Just to the west is the Circus of Maxentius, built to seat 10,000 but never used. Gradually filled, it was excavated in 1825 at the expense of Prince Torlonia, who owned the estate on which it stood. In the middle distance, surrounded by grass, is the spina, around which chariots were intended to race. It was once decorated by the obelisk that stands now in the Piazza Navona.
Back in central Rome, we're looking west across the Tiber at the Castel Sant'Angelo. The core was erected in 136-139 as a mausoleum for Hadrian and his family. Like the tomb of Cecilia Metella, it was faced with marble. All the succeeding emperors through Caracalla (d. 217) were buried here. Like Cecilia Metella's tomb, this one became a fortress in the Middle Ages--the citadel of Rome.
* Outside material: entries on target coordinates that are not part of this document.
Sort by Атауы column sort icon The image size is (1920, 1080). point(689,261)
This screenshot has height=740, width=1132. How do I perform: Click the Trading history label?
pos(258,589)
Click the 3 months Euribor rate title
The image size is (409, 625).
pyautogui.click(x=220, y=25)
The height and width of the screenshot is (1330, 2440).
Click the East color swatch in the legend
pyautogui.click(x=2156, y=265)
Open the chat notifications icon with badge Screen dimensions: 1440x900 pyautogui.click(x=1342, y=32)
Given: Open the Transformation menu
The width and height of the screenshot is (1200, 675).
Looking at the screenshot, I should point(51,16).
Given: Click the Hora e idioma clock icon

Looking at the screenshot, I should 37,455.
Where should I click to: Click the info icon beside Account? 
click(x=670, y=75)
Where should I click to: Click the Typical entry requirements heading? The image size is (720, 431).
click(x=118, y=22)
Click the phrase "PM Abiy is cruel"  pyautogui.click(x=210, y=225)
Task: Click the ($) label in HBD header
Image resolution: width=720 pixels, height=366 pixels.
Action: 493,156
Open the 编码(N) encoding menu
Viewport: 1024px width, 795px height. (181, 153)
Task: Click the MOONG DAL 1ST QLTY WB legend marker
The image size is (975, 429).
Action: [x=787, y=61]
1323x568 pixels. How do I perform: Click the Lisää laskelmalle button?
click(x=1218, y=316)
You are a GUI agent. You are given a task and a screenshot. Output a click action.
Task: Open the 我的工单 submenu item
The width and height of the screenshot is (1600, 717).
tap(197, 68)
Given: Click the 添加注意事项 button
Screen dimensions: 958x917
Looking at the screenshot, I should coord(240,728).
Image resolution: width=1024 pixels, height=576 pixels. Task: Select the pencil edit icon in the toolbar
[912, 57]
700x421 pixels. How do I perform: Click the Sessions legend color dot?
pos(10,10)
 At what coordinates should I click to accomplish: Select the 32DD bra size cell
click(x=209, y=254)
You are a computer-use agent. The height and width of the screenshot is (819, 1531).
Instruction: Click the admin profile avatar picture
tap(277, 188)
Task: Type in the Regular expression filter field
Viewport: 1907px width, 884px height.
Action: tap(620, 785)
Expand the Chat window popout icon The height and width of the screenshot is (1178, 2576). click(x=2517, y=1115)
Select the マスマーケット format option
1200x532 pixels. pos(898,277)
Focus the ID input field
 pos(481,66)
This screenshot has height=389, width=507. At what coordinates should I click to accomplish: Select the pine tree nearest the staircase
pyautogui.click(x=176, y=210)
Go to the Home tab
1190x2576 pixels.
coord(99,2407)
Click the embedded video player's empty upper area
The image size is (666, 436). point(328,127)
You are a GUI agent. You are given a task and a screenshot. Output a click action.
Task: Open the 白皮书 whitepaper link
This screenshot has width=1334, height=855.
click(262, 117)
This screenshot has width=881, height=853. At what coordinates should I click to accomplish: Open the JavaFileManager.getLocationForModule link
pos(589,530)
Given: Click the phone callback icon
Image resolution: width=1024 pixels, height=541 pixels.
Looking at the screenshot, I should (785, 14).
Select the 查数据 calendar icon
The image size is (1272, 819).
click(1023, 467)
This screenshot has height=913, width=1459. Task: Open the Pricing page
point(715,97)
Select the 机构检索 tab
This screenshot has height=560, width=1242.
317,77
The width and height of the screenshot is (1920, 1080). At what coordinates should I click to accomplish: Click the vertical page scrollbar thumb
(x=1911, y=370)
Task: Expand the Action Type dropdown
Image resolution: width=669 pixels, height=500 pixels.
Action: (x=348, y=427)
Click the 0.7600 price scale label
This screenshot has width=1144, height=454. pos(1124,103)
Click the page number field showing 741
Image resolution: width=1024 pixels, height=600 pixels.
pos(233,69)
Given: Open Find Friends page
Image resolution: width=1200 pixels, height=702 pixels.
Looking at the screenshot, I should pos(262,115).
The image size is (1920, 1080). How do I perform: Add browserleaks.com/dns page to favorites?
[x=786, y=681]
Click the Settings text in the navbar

The modern name comes from the Archangel Michael, whom Gregory the Great in the year 590 is said to have seen sheathing his sword here. About 610, Boniface IV erected the summit chapel to commemorate this vision. The statue of the bronze angel (1752) replaced an earlier one of stone, which replaced a statue of Hadrian atop a smaller circular colonnade. The pentagonal wall was added in the 1620s by Urban VIII. Italy's Royal Engineers were housed here from 1870 until 1900.
Downstream a mile but only a thousand feet west of the forum is the one remaining arch of the Pons Aemilius, built in 181 B.C. and the first stone bridge across the Tiber. The rest of the bridge was destroyed during a flood in 1598, when the vestige became known as the Ponto Rotto, or "rotten bridge."
Bankside nearby, this is the Temple of Hercules Victor, from the 2nd century B.C. Like so many ancient structures, this was a church in the Middle Ages, which helped it survive. It was solidly built, too--of solid marble blocks, not the usual marble-slab facing. The tile roof is modern.
Next to it: the Temple of Portunus, from the late 2nd century B.C. and dedicated to the god of harbors. Restored in 1922, it had been a church from 792 and later adjoined an Armenian hospice.
Rising to the Capitoline, the Theater of Marcellus, completed by Augustus and named for his nephew. The rising sequence of orders is Doric and Ionic; a top tier, if consistent with the sequence in the Colosseum, would have been Corinthian. It has been privately owned since the 11th century, and its conversion to residential and commercial use has been deplored for a long time: Murray's Handbook of Rome (1894) complains that the theater is "disfigured by the dirty shops which occupy the lower tier of arches."
The Pantheon, roughly midway between the Roman Forum and Hadrian's Tomb, was begun in 27 B.C. by Marcus Agrippa, the son-in-law of Augustus, whose victory at Actium it was intended to celebrate. A lightning strike destroyed the temple, which was replaced by order of Hadrian, who also guided its design. The Pantheon was made into a church in 609 and lost its bronze-gilt roof tiles shortly thereafter. They were sent to Constantinople and replaced by lead.
That wasn't the only change. Originally, metal shafts rose from the capitals to the roof, but they were hauled off in 1632 and made into the canopy supports at St. Peters.
The ancient inscription is Hadrianic self-effacement, because it reads Marcus Agrippa, L.F. Cos. Tertium Fecit, meaning "Marcus Agrippa, son of Lucius, consul for the third time, had [this building] made." The metal letters were set in 1894: we're used to them now, but they were deplored at the time. The pediment relief is long gone. The columns, by the way, are single blocks of Egyptian granite, 46.5 feet high; the capitals and bases are marble.
The coffered dome--142 feet in both height and diameter--is of brick and mortar, not concrete. It is lit by an extraordinary 28-foot apical aperture or eye.
The paving, including this porphyry disc, is another contribution from Pius IX.